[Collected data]
◇ ◇ ◇ ◇ ◇

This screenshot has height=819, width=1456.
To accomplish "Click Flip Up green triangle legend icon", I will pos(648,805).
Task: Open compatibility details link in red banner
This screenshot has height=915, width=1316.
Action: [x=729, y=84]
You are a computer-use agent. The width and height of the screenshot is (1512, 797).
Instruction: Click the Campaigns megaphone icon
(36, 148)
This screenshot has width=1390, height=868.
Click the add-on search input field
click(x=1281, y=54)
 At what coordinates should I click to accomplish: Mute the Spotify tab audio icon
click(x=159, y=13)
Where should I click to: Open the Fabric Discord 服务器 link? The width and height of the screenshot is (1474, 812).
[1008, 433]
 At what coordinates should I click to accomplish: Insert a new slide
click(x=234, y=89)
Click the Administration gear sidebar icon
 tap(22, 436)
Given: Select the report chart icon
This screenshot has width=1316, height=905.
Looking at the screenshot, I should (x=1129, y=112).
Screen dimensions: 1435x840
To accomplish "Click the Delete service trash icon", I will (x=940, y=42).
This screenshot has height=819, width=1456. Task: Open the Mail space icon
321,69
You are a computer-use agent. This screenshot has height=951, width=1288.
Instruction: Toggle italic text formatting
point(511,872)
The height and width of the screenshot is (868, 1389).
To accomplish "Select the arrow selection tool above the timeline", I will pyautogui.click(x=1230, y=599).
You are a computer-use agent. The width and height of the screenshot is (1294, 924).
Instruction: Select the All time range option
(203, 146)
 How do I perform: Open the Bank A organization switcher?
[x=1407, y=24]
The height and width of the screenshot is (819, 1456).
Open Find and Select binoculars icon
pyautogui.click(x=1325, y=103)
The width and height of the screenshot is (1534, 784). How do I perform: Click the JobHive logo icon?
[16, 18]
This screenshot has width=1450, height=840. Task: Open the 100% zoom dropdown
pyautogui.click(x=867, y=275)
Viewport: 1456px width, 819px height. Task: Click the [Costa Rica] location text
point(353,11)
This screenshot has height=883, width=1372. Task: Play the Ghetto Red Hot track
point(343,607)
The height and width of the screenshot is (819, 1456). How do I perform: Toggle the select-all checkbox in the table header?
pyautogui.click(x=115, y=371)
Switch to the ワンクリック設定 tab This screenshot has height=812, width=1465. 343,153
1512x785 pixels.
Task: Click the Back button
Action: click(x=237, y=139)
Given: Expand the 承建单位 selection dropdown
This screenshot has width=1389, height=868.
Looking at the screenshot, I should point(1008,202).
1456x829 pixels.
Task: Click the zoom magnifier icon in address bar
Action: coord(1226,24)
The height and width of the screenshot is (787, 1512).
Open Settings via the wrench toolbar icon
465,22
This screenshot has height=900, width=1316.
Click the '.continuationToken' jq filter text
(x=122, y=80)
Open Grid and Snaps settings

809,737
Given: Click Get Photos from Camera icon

◇ ◇ ◇ ◇ ◇

What you need to do:
An exact copy of every entry is required.

Response box:
This screenshot has height=819, width=1456.
To accomplish "Click Flip Up green triangle legend icon", I will pos(648,805).
Task: Open compatibility details link in red banner
This screenshot has height=915, width=1316.
Action: [x=729, y=84]
You are a computer-use agent. The width and height of the screenshot is (1512, 797).
Instruction: Click the Campaigns megaphone icon
(36, 148)
This screenshot has width=1390, height=868.
Click the add-on search input field
click(x=1281, y=54)
 At what coordinates should I click to accomplish: Mute the Spotify tab audio icon
click(x=159, y=13)
Where should I click to: Open the Fabric Discord 服务器 link? The width and height of the screenshot is (1474, 812).
[1008, 433]
 At what coordinates should I click to accomplish: Insert a new slide
click(x=234, y=89)
Click the Administration gear sidebar icon
 tap(22, 436)
Given: Select the report chart icon
This screenshot has width=1316, height=905.
Looking at the screenshot, I should (x=1129, y=112).
Screen dimensions: 1435x840
To accomplish "Click the Delete service trash icon", I will (x=940, y=42).
This screenshot has height=819, width=1456. Task: Open the Mail space icon
321,69
You are a computer-use agent. This screenshot has height=951, width=1288.
Instruction: Toggle italic text formatting
point(511,872)
The height and width of the screenshot is (868, 1389).
To accomplish "Select the arrow selection tool above the timeline", I will pyautogui.click(x=1230, y=599).
You are a computer-use agent. The width and height of the screenshot is (1294, 924).
Instruction: Select the All time range option
(203, 146)
 How do I perform: Open the Bank A organization switcher?
[x=1407, y=24]
The height and width of the screenshot is (819, 1456).
Open Find and Select binoculars icon
pyautogui.click(x=1325, y=103)
The width and height of the screenshot is (1534, 784). How do I perform: Click the JobHive logo icon?
[16, 18]
This screenshot has width=1450, height=840. Task: Open the 100% zoom dropdown
pyautogui.click(x=867, y=275)
Viewport: 1456px width, 819px height. Task: Click the [Costa Rica] location text
point(353,11)
This screenshot has height=883, width=1372. Task: Play the Ghetto Red Hot track
point(343,607)
The height and width of the screenshot is (819, 1456). How do I perform: Toggle the select-all checkbox in the table header?
pyautogui.click(x=115, y=371)
Switch to the ワンクリック設定 tab This screenshot has height=812, width=1465. 343,153
1512x785 pixels.
Task: Click the Back button
Action: click(x=237, y=139)
Given: Expand the 承建单位 selection dropdown
This screenshot has width=1389, height=868.
Looking at the screenshot, I should point(1008,202).
1456x829 pixels.
Task: Click the zoom magnifier icon in address bar
Action: coord(1226,24)
The height and width of the screenshot is (787, 1512).
Open Settings via the wrench toolbar icon
465,22
This screenshot has height=900, width=1316.
Click the '.continuationToken' jq filter text
(x=122, y=80)
Open Grid and Snaps settings

809,737
Given: Click Get Photos from Camera icon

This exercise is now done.